» Material for this task
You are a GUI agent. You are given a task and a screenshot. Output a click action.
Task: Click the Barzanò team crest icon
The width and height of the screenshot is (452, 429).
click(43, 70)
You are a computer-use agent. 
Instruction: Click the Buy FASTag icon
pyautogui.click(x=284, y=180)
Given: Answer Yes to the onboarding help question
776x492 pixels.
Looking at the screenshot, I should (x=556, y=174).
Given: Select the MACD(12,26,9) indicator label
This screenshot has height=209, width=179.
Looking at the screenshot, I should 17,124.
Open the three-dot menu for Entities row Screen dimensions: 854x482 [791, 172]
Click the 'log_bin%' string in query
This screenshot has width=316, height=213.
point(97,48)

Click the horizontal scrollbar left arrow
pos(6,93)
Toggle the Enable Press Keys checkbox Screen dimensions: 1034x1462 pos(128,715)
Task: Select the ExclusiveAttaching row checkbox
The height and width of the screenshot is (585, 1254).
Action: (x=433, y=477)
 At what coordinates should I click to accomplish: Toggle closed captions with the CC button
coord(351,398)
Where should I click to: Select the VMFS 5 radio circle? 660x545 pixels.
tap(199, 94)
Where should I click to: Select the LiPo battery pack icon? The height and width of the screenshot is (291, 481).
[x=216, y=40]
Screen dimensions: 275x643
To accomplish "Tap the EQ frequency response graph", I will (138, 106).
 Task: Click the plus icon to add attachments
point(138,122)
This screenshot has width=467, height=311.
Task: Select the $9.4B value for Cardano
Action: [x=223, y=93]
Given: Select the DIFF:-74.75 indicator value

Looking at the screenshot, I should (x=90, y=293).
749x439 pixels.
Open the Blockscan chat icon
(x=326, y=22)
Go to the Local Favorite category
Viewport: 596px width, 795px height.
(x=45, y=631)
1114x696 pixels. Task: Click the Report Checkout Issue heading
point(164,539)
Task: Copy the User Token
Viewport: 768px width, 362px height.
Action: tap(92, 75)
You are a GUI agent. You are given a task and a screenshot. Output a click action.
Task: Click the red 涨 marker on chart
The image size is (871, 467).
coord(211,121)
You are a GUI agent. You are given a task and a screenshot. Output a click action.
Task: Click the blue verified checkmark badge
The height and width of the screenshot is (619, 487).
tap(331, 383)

» Your objective
Every word of every entry must be returned as it appears.

» Exercise solution
You are a GUI agent. You are given a task and a screenshot. Output a click action.
Task: Click the Barzanò team crest icon
The width and height of the screenshot is (452, 429).
click(43, 70)
You are a computer-use agent. 
Instruction: Click the Buy FASTag icon
pyautogui.click(x=284, y=180)
Given: Answer Yes to the onboarding help question
776x492 pixels.
Looking at the screenshot, I should (x=556, y=174).
Given: Select the MACD(12,26,9) indicator label
This screenshot has height=209, width=179.
Looking at the screenshot, I should 17,124.
Open the three-dot menu for Entities row Screen dimensions: 854x482 [791, 172]
Click the 'log_bin%' string in query
This screenshot has width=316, height=213.
point(97,48)

Click the horizontal scrollbar left arrow
pos(6,93)
Toggle the Enable Press Keys checkbox Screen dimensions: 1034x1462 pos(128,715)
Task: Select the ExclusiveAttaching row checkbox
The height and width of the screenshot is (585, 1254).
Action: (x=433, y=477)
 At what coordinates should I click to accomplish: Toggle closed captions with the CC button
coord(351,398)
Where should I click to: Select the VMFS 5 radio circle? 660x545 pixels.
tap(199, 94)
Where should I click to: Select the LiPo battery pack icon? The height and width of the screenshot is (291, 481).
[x=216, y=40]
Screen dimensions: 275x643
To accomplish "Tap the EQ frequency response graph", I will (138, 106).
 Task: Click the plus icon to add attachments
point(138,122)
This screenshot has width=467, height=311.
Task: Select the $9.4B value for Cardano
Action: [x=223, y=93]
Given: Select the DIFF:-74.75 indicator value

Looking at the screenshot, I should (x=90, y=293).
749x439 pixels.
Open the Blockscan chat icon
(x=326, y=22)
Go to the Local Favorite category
Viewport: 596px width, 795px height.
(x=45, y=631)
1114x696 pixels. Task: Click the Report Checkout Issue heading
point(164,539)
Task: Copy the User Token
Viewport: 768px width, 362px height.
Action: tap(92, 75)
You are a GUI agent. You are given a task and a screenshot. Output a click action.
Task: Click the red 涨 marker on chart
The image size is (871, 467).
coord(211,121)
You are a GUI agent. You are given a task and a screenshot. Output a click action.
Task: Click the blue verified checkmark badge
The height and width of the screenshot is (619, 487).
tap(331, 383)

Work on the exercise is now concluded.